Design as diplomacy?
NY Times: A Fence With More Beauty, Fewer Barbs
“Having trouble with the neighbors? Put up a fence. If things go well, you hang out at the fence and talk. That’s not generally the thinking for fences between nations; such barriers can’t easily mask their harsh purpose. Now a fence is proposed for the 2,000-mile border between the United States and Mexico in an effort to improve national security and stem illegal immigration … But maybe some form of backyard diplomacy is in order — Mexico is no enemy — and there are obvious suspects for the job: professional designers, whose duty it is to come up with welcome solutions that defy ugly problems; to create appeal where there might be none. As a classic design challenge, The New York Times asked 13 architects and urban planners to devise the ‘fence.’ Several declined because they felt it was purely a political issue. ‘It’s a silly thing to design, a conundrum,’ said Ricardo Scofidio of Diller Scofidio & Renfro in New York. ‘You might as well leave it to security and engineers.’ Four of the five who submitted designs proposed making the boundary a point of innovative integration, not traditional division — something that could be seen, from both sides, as a horizon of opportunity, not as a barrier … Eric Owen Moss, an architect in Los Angeles, was more specific with his border as beacon of light. In his design, a strolling, landscaped arcade of lighted glass columns would invite a social exchange in the evening, much like the ‘paseo,‘ popular in Hispanic culture. ‘Make something between cultures, which leads to a third,’ Mr. Moss said. ‘Celebrate the amalgamation of the two.’ Enrique Norten, an architect born in Mexico who has offices now in Mexico City and New York with his firm TEN Arquitectos, proposed using the fence budget to build infrastructures like highways instead.”

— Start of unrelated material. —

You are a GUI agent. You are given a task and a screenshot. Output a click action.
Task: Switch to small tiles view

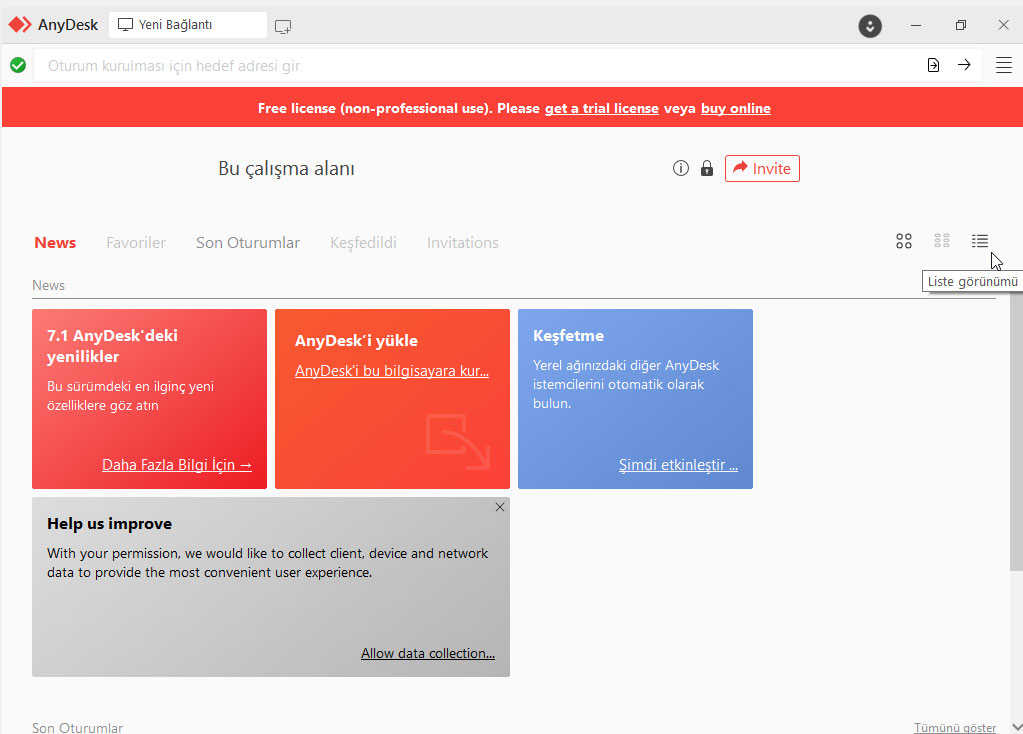pos(942,241)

So, the Times took the position that a fence is inevitable, and challenged architects and designers to make that fence more diplomatic. What happens if - like Scofidio - designers choose the principle of non-interference? How can designers make the world a better place for people? What if - like Norten - we don’t take the fence to be inevitable? What are we then able to do? And what if - like Moss - designers don’t see the inevitability of the fence as a failure, but rather the opportunity to change how we imagine and experience all kinds of boundaries?
Both diplomacy and design involve delicate art and robust practice in directing relations between people, places and things - and it’s these relations that are political. So if design is always already political, then what sorts of diplomacy can we expect - or demand - from designers?
(via)
Update: Design Will Not Save the World - interesting distinctions between “puzzle problems, wicked problems and intractable predicaments,” but positions the problem in such a way that the answer can only be all or nothing. (via)

June 19th, 2006 at 2:00 pm
Brilliant! So many opportunities for intervention, for querying the state of things, for making relationships manifest. There are so many potential ‘people of the fence’ that one could run an ongoing workshop to take in the multitude of views and aspirations. What is a fence to the displaced of New Orleans? Or to the people who fly over it on holidays? To the people on the ‘inside’? Contrast this with the Berlin Wall and the Israel/Palestine wall, and ask whether those walls performed as intended; to enhance socialism on the one hand, and preserve national identity on the other. Such barriers are never simply about keeping people in or out: they are meant to serve - or preserve - social priorities.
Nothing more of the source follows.